Discharge Home Criteria:
- Walking independently with assistive devices
- independent transfers
- independent ADLs
- stairs with supervision
- Appropriate home assistance (spousal home visiting nurse)
Several modifications to make the home page easier to navigate. The following items help with daily activities:
- Securely secured safety bars or grab bars in the shower or bathtub
- Secure handrails along all stairways
- A stable chair for your early recovery with a firm seat (to keep the knees lower than the hips), a strong back and two arms
- A raised toilet seat
- A stable shower stool or chair for bathing
- A long-handled sponge and shower hose
- a dressing stick a sock aid and a shoehorn with a long handle
- Retriever for grabbing objects without excessive hip flexion
- Sturdy pillows for chairs, sofas and cars allow clients to sit with their knees lower than their hips
- Remove all loose carpet and electrical wiring from walking areas of the home
6 Weeks Post Surgery
- Patients are usually followed up by a plastic surgeon
- The surgeon determines whether to allow the patient to:
- Full range of motion at the hip
- Full weight without mobility aids
After 6 Weeks
- Get initial ROM stability and proprioception
- speed precision neural coordination
- Functional exercises
Return to sport
Low-impact exercises are preferred
- Golf: Little change in handicap after THA; handicaps show increase after TKA
- High-Intensity Exercise Increases Revision Rates in Patients Under 55
- Harris Hip Score
- Oxford Hip Score (OHS)
- 6 Minute Walking Test
- Timed Get Up & Go Test
- Western Ontario and McMaster Universities Osteoarthritis Index (WOMAC)
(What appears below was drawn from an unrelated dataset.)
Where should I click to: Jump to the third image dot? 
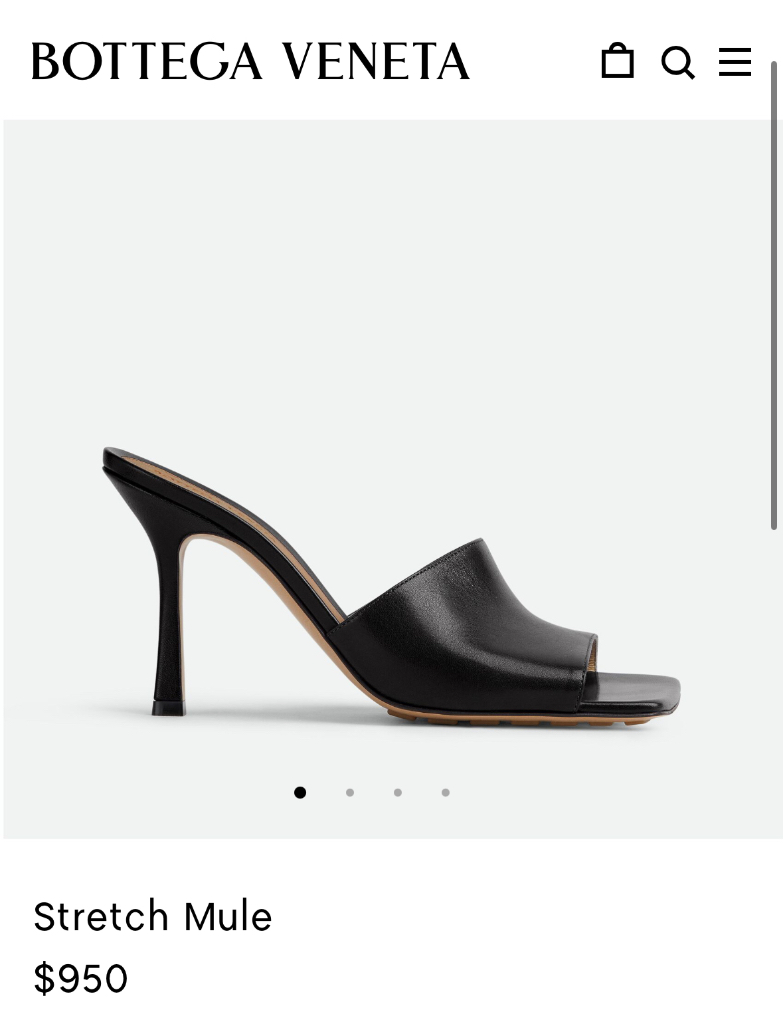coord(398,793)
- Fear Avoidance Belief Score
- Hip Disability and Osteoarthritis Outcome Score (HOOS)
- International Hip Outcome Tool
- Ibadan Knee/Hip Osteoarthritis Outcome Measurements
Total hip arthroplasty (THA) is one of the most reliable, reproducible, successful and cost-effective of all orthopedic procedures. The program entails coordinating the care of various groups of healthcare providers, including nurses, physical therapists, advanced practitioners, and physicians Extended Medicine Physician and Plastic Surgeon.
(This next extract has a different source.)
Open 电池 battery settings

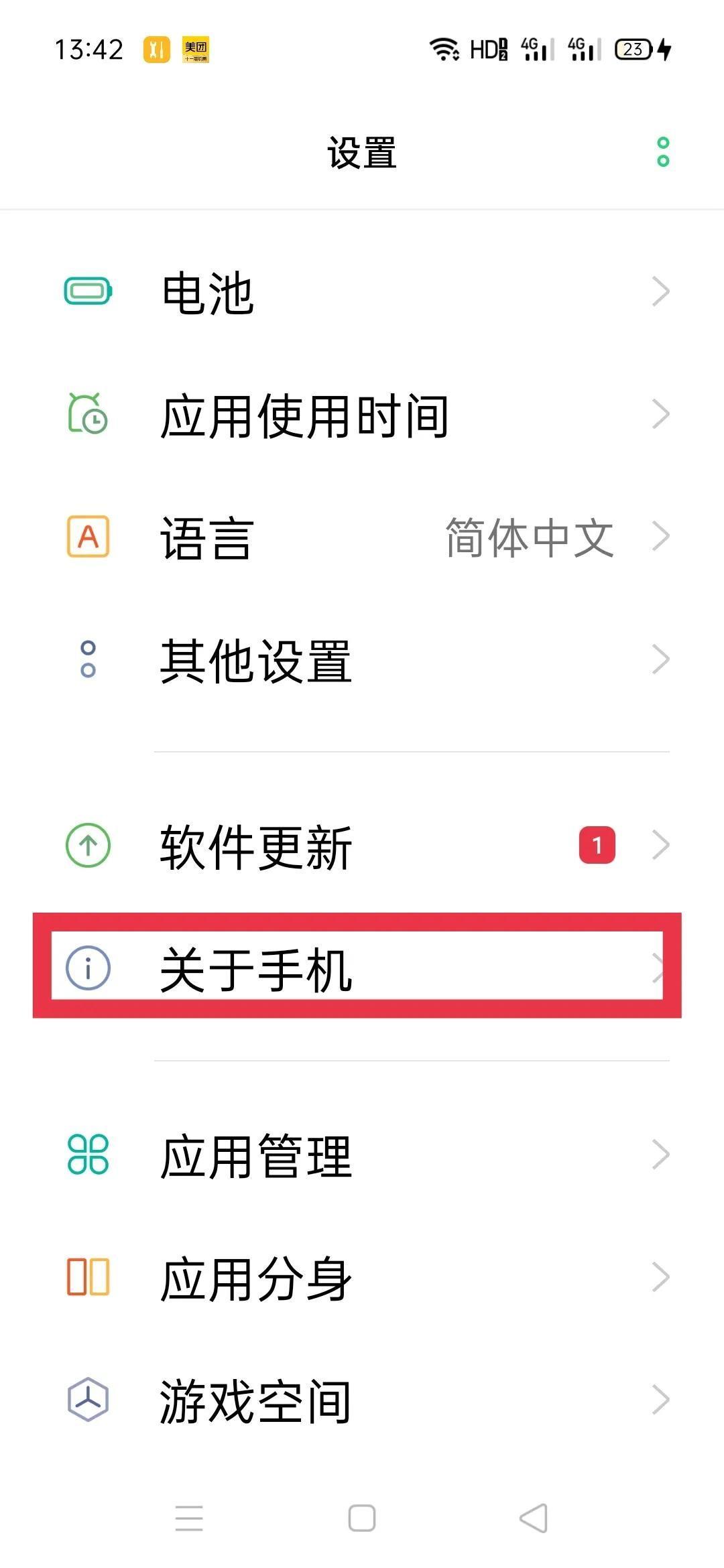pyautogui.click(x=362, y=292)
Clinicians, including surgeons, nurse practitioners, and physician assistants, should work together to educate patients and families about surgical expectations and aftercare guidance. 
Virtual Clinic Visits
Virtual follow-up of hip and knee replacement patients is an effective alternative to on-site clinical assessment, as confirmed by a recent survey that included 1749 patients who visited virtually between January 2017 and December 20184 .
- For postoperative 1-year follow-up and regular regular follow-up, only 7.22% of patients required further on-site evaluation.
- Being accepted by patients has high patient satisfaction, which can reduce the cost of medical services and patients.